[WRITTEN TASK A] Copy the review of the two live recordings of Saul word for word, in full.
--- Begin PASSAGE PROVIDED ---
Long a rarity on disc, Saul has been handsomely served in the CD era, with outstanding versions by Gardiner (Philips, 8/91), McCreesh (Archiv, 6/04), Jacobs (Harmonia Mundi, 11/05) and Christophers (Coro, 10/12). If neither of these new live recordings displaces them, both are enjoyable: well sung and characterised, and convincingly (often swiftly) paced by two seasoned Handelians (McGegan was Cummings’s predecessor as director of the Göttingen Handel Festival). Both orchestras and youthful-sounding choruses are excellent, with McGegan’s San Francisco forces, especially, relishing the ceremonial splendour of the opening tableau, darkly rasping trombones to the fore. While Cummings’s NDR singers produce a more smoothly blended sonority, McGegan’s choir is that much more vivid with its words. The only disappointment here is the implacable ‘Envy’ chorus, which begins unsteadily and lacks the cumulative terribilità of Cummings’s performance.
--- End PASSAGE PROVIDED ---
--- Begin RECORD SET ---
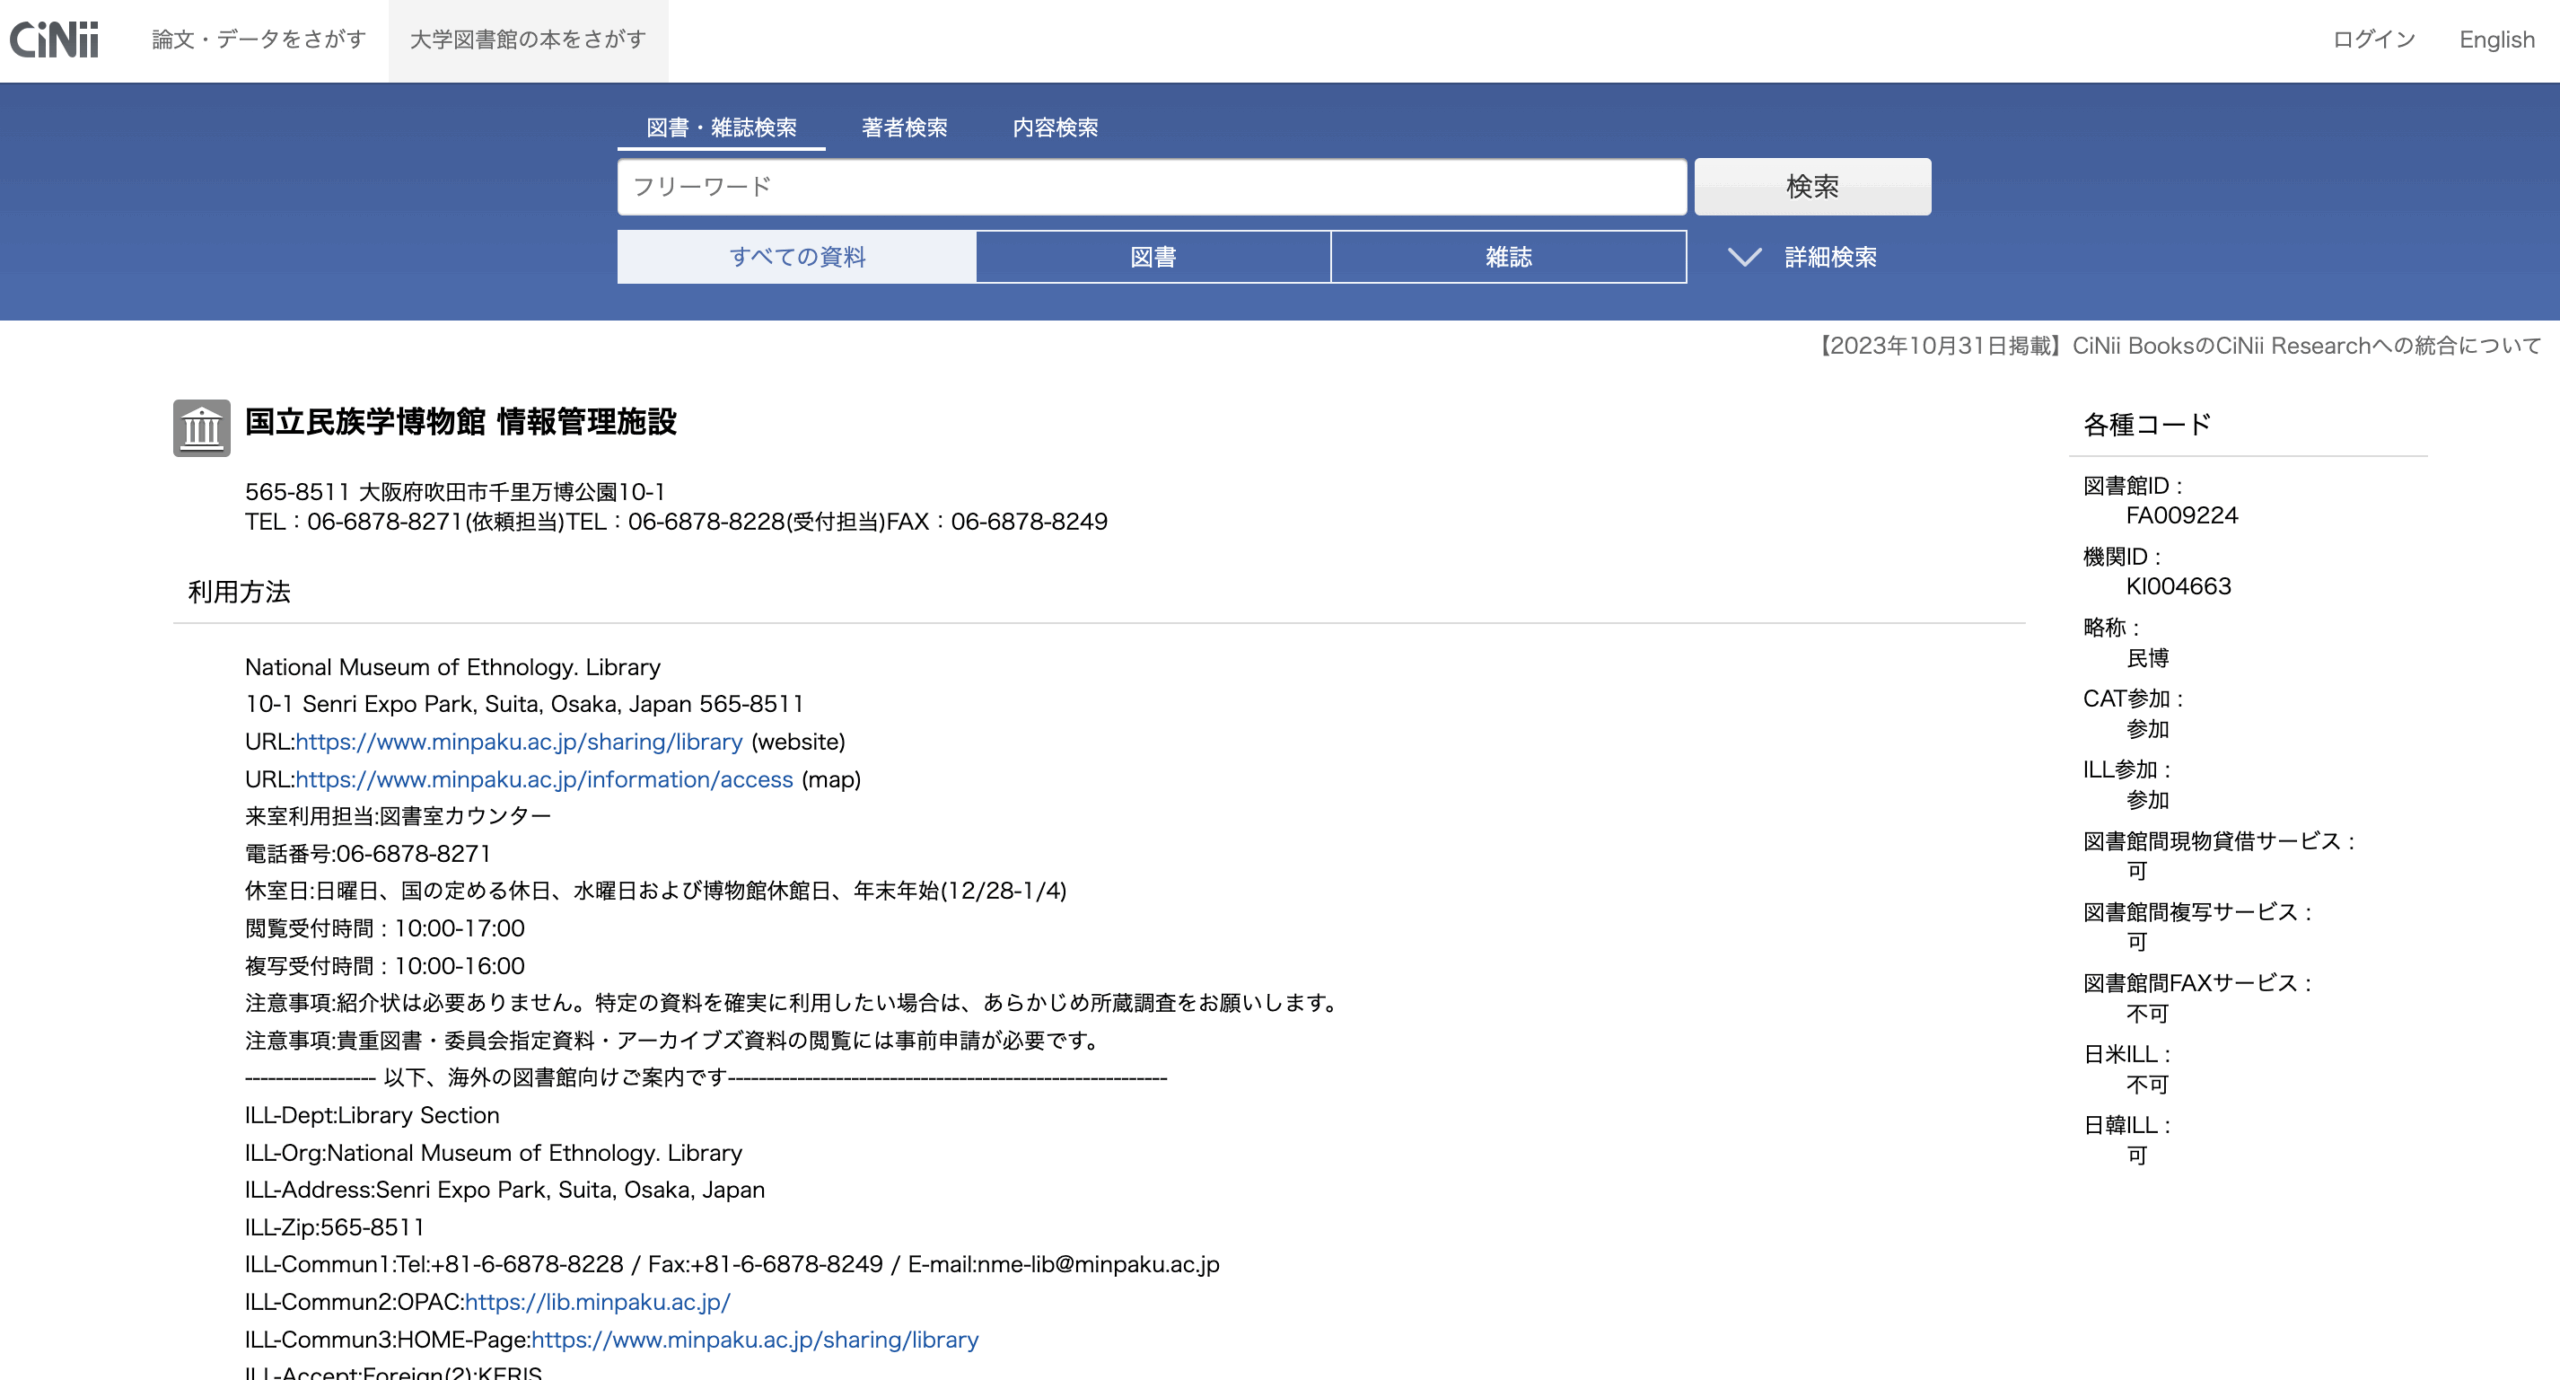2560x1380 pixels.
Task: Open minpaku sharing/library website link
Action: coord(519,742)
--- End RECORD SET ---
--- Begin RECORD SET ---
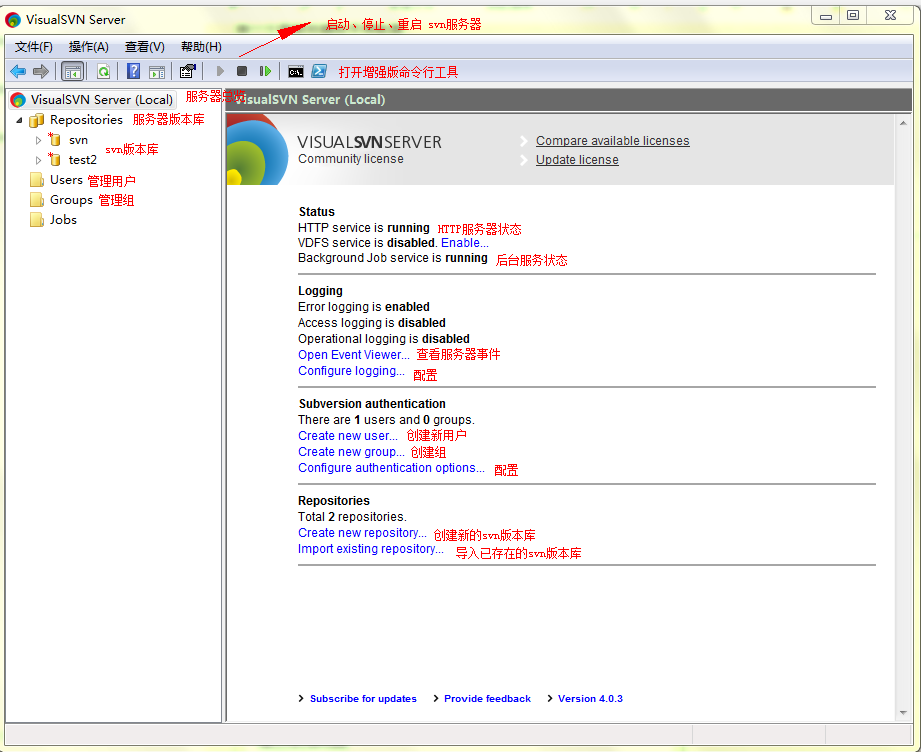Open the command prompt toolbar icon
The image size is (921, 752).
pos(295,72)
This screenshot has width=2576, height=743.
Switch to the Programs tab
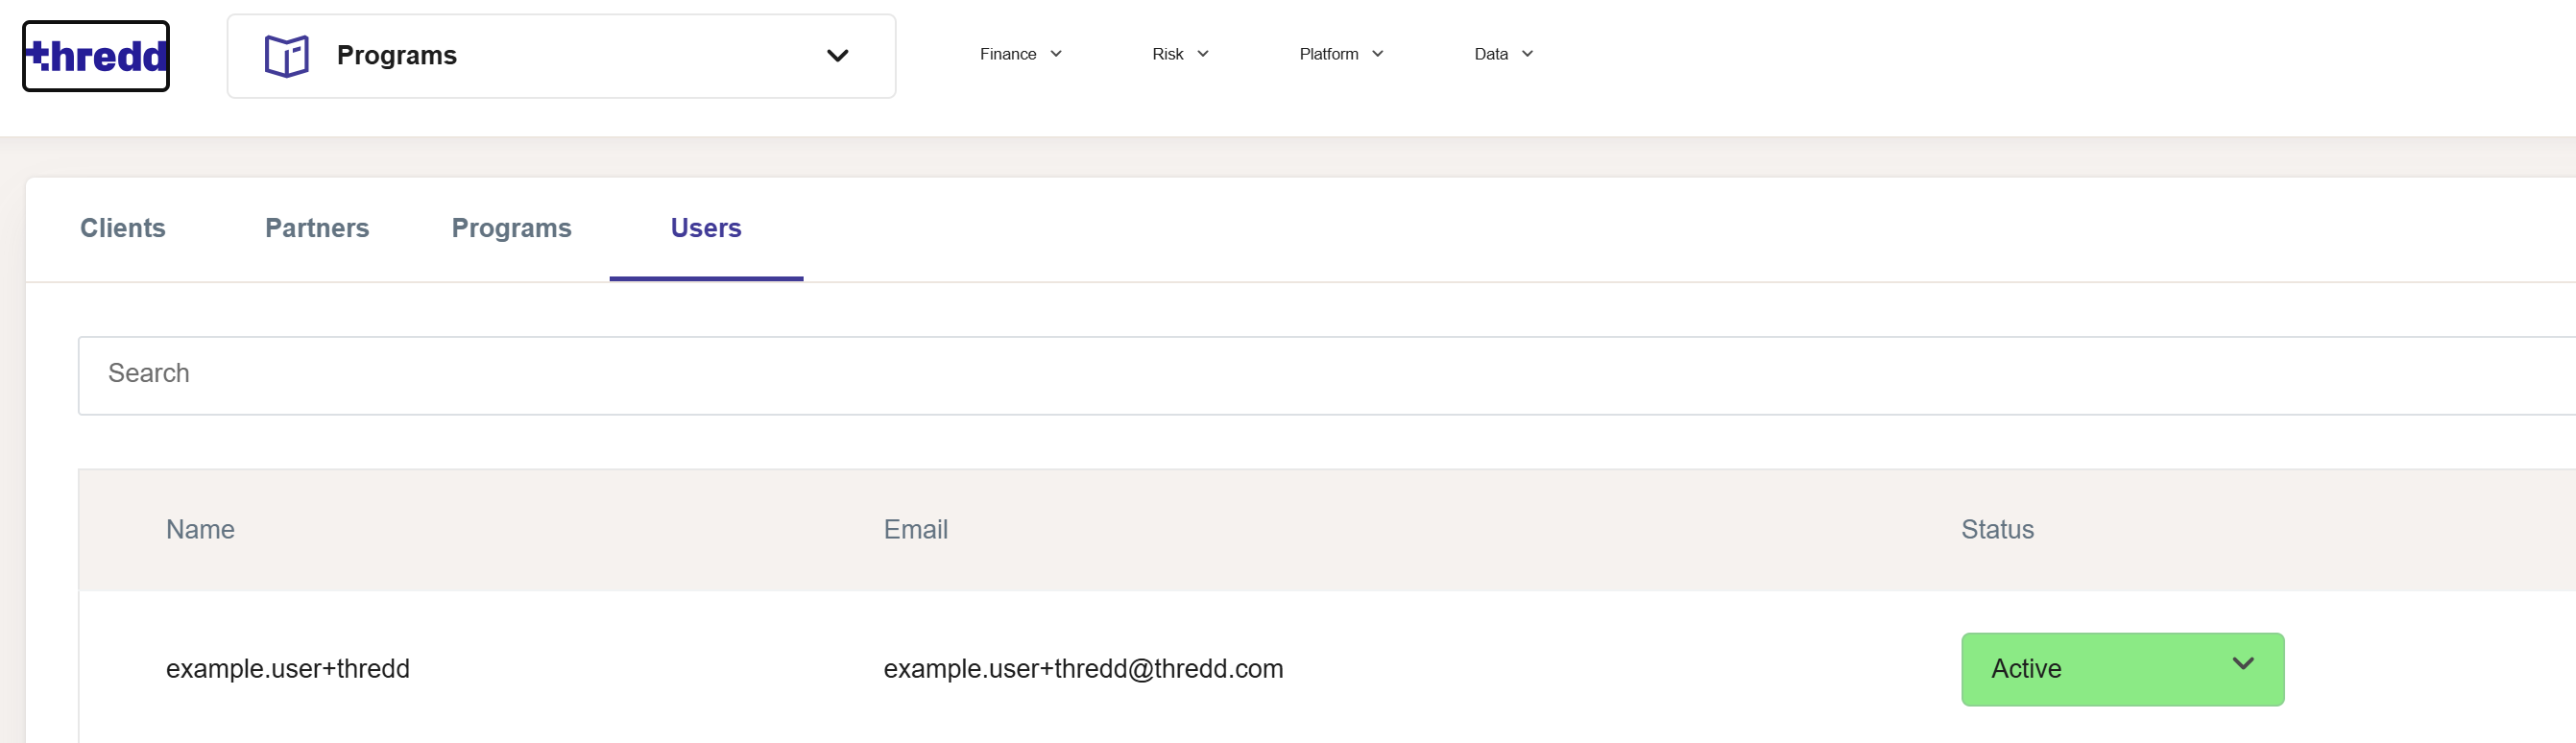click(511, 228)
--- End RECORD SET ---
[WRITTEN TASK B] Arrange the lines of the records as a Markdown table with the columns No. and Line, one numbered row per line and no rows for blank lines. Begin at the line that has "This screenshot has width=2576, height=743.", stop after the line that has "click(511, 228)", and leave the pictures out.

[EXPECTED ANSWER A]
Long a rarity on disc, Saul has been handsomely served in the CD era, with outstanding versions by Gardiner (Philips, 8/91), McCreesh (Archiv, 6/04), Jacobs (Harmonia Mundi, 11/05) and Christophers (Coro, 10/12). If neither of these new live recordings displaces them, both are enjoyable: well sung and characterised, and convincingly (often swiftly) paced by two seasoned Handelians (McGegan was Cummings’s predecessor as director of the Göttingen Handel Festival). Both orchestras and youthful-sounding choruses are excellent, with McGegan’s San Francisco forces, especially, relishing the ceremonial splendour of the opening tableau, darkly rasping trombones to the fore. While Cummings’s NDR singers produce a more smoothly blended sonority, McGegan’s choir is that much more vivid with its words. The only disappointment here is the implacable ‘Envy’ chorus, which begins unsteadily and lacks the cumulative terribilità of Cummings’s performance.

[EXPECTED ANSWER B]
| No. | Line |
|---|---|
| 1 | This screenshot has width=2576, height=743. |
| 2 | Switch to the Programs tab |
| 3 | click(511, 228) |